## Краткое задание 1
Перепишите без изменений часть текста «Образование с препятствиями»: начните со слов «Образование с препятствиями» и остановитесь после слов «Тетрадка по чистописанию.».

Образование с препятствиями
Один из читателей, прочитав мою повесть «Ограничения», мне написал: «У нас поразительная страна. Пережить, что пережили Вы, врагу не пожелаешь! И в то же время – возможность получить образование, проявить свои способности»
На память пришли «возможности», которых у меня скорее не было, чем было, и возникавшие при этом препятствия, через которые надо было пройти, чтобы «получить образование» и «проявить свои способности».
Тетрадка по чистописанию.
Шёл 1941 год. Мы жили в Энгельсе на Волге, я заканчивал первый класс. Учиться мне было скучно, читать я умел задолго до школы, а выводить буквы на уроках чистописания у меня не получалось, буквы получались кривые. Учительница вручила мне чистую тетрадь и сказала, что летом я должен заниматься чистописанием, и только тогда она переведёт меня во второй класс.
Лето 1941 года было тёплое, солнечное. Я с соседскими ребятами играл в войну, ходил в кино или на волжский пляж, занимался чтением интересных книг, любимым моим занятием. А когда вспоминал тетрадку по чистописанию, которая оставалась чистой, настроение портилось: «Из-за неё, наверное, меня оставят в первом классе».
Уже несколько месяцев шла война, по репродуктору передавали тревожные новости , объявлялись учебные воздушные тревоги, люди учились пользоваться противогазом.

## Материал для задания
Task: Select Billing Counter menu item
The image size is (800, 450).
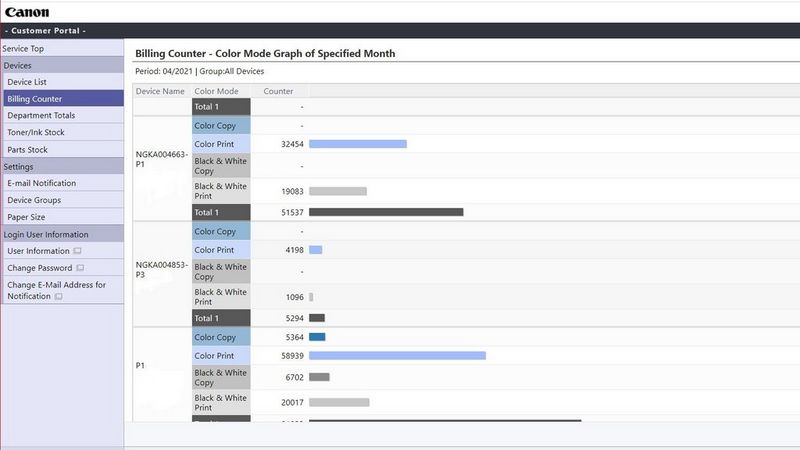Action: click(34, 99)
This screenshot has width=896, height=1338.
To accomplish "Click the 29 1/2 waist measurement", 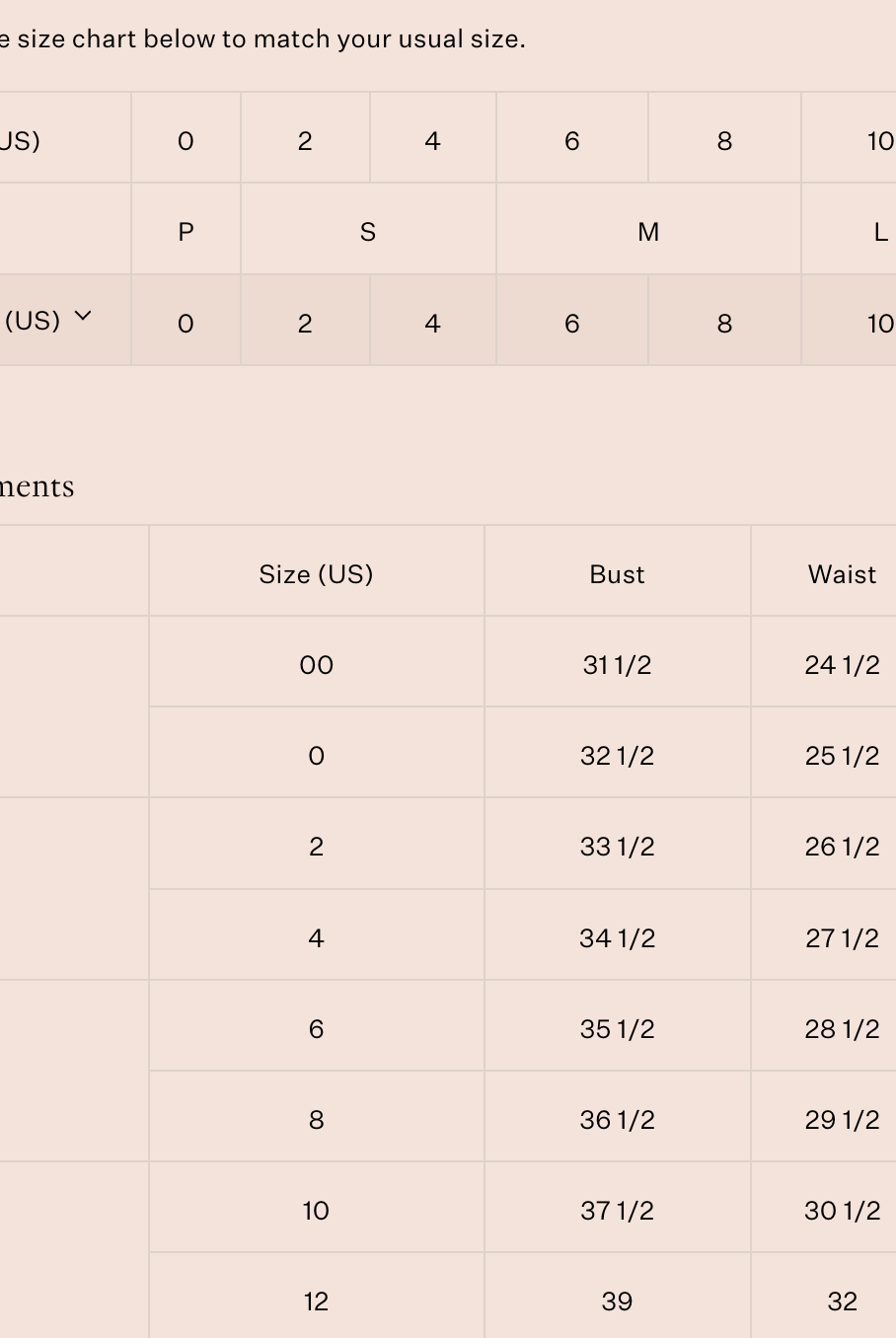I will click(842, 1120).
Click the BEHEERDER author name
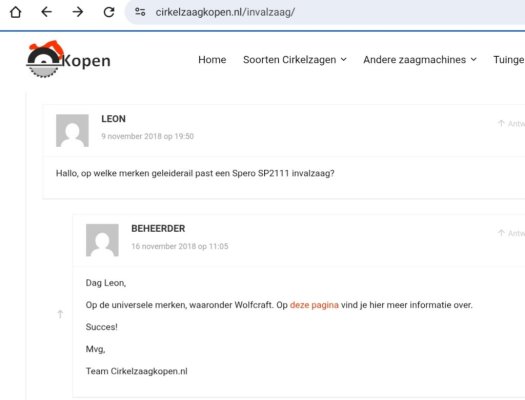 pos(158,228)
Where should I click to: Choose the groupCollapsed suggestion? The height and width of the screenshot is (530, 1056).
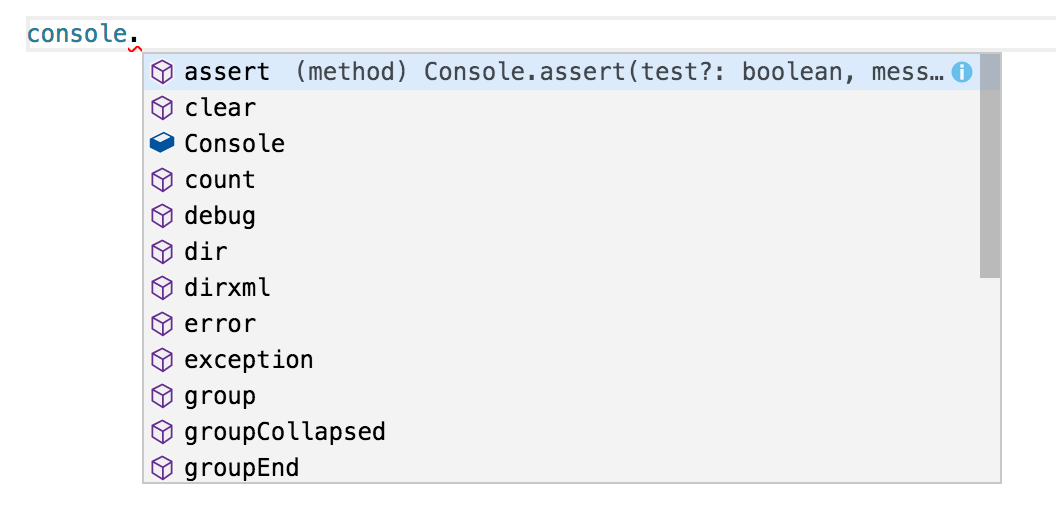562,432
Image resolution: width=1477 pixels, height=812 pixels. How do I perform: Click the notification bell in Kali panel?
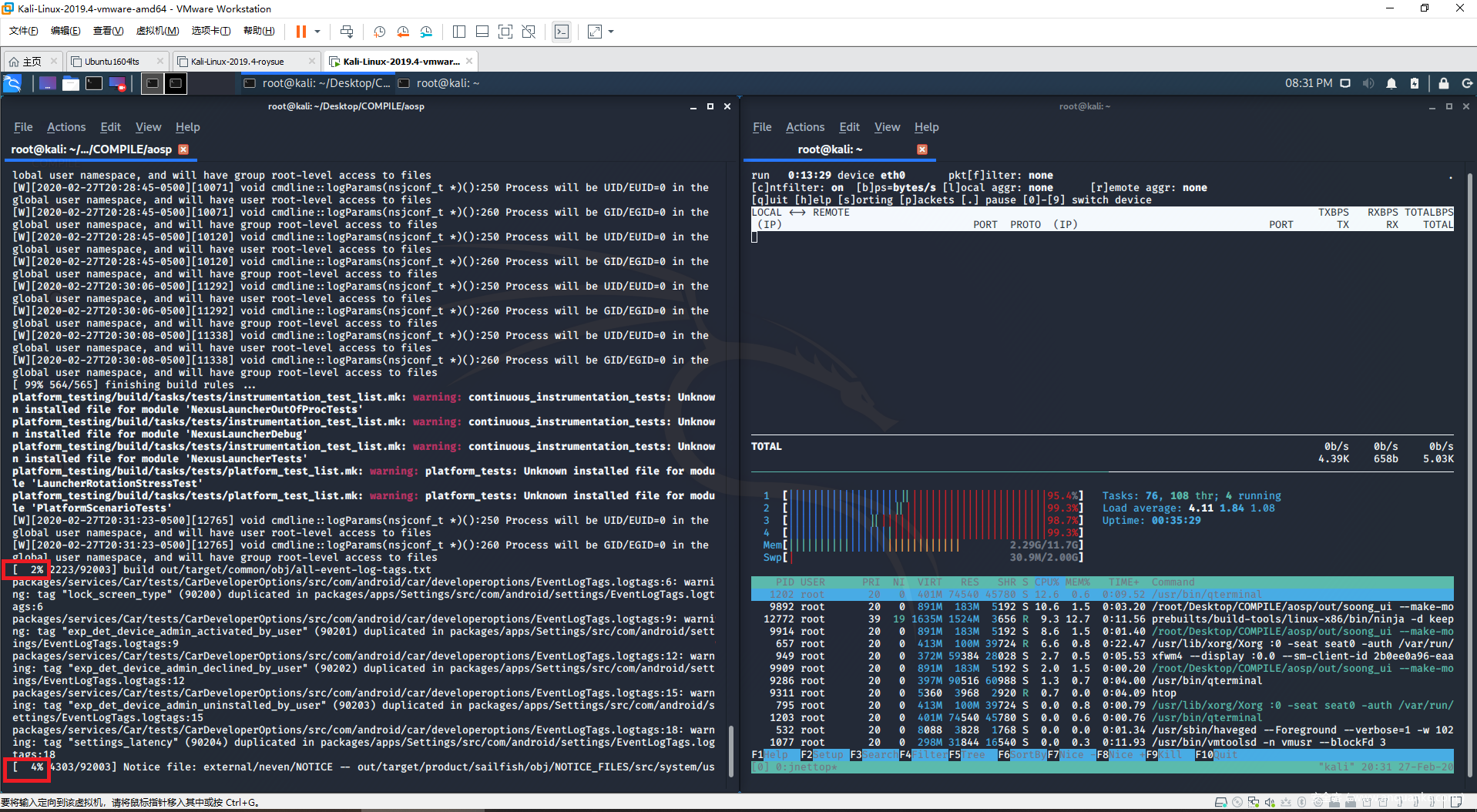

## Краткое задание 2
Преобразуйте строки листинга в таблицу Markdown с колонками «№» и «Строка», пропустив пустые строки: начните со строки, содержащей «Click the BEHEERDER author name», и остановитесь на последней строке листинга. Изображения в ответ не включайте.

## Ожидаемый результат 1
Образование с препятствиями
Один из читателей, прочитав мою повесть «Ограничения», мне написал: «У нас поразительная страна. Пережить, что пережили Вы, врагу не пожелаешь! И в то же время – возможность получить образование, проявить свои способности»
На память пришли «возможности», которых у меня скорее не было, чем было, и возникавшие при этом препятствия, через которые надо было пройти, чтобы «получить образование» и «проявить свои способности».
Тетрадка по чистописанию.

## Ожидаемый результат 2
| № | Строка |
|---|---|
| 1 | Click the BEHEERDER author name |
| 2 |  pos(158,228) |
| 3 | Where should I click to: Choose the groupCollapsed suggestion? The height and width of the screenshot is (530, 1056). |
| 4 | 562,432 |
| 5 | Image resolution: width=1477 pixels, height=812 pixels. How do I perform: Click the notification bell in Kali panel? |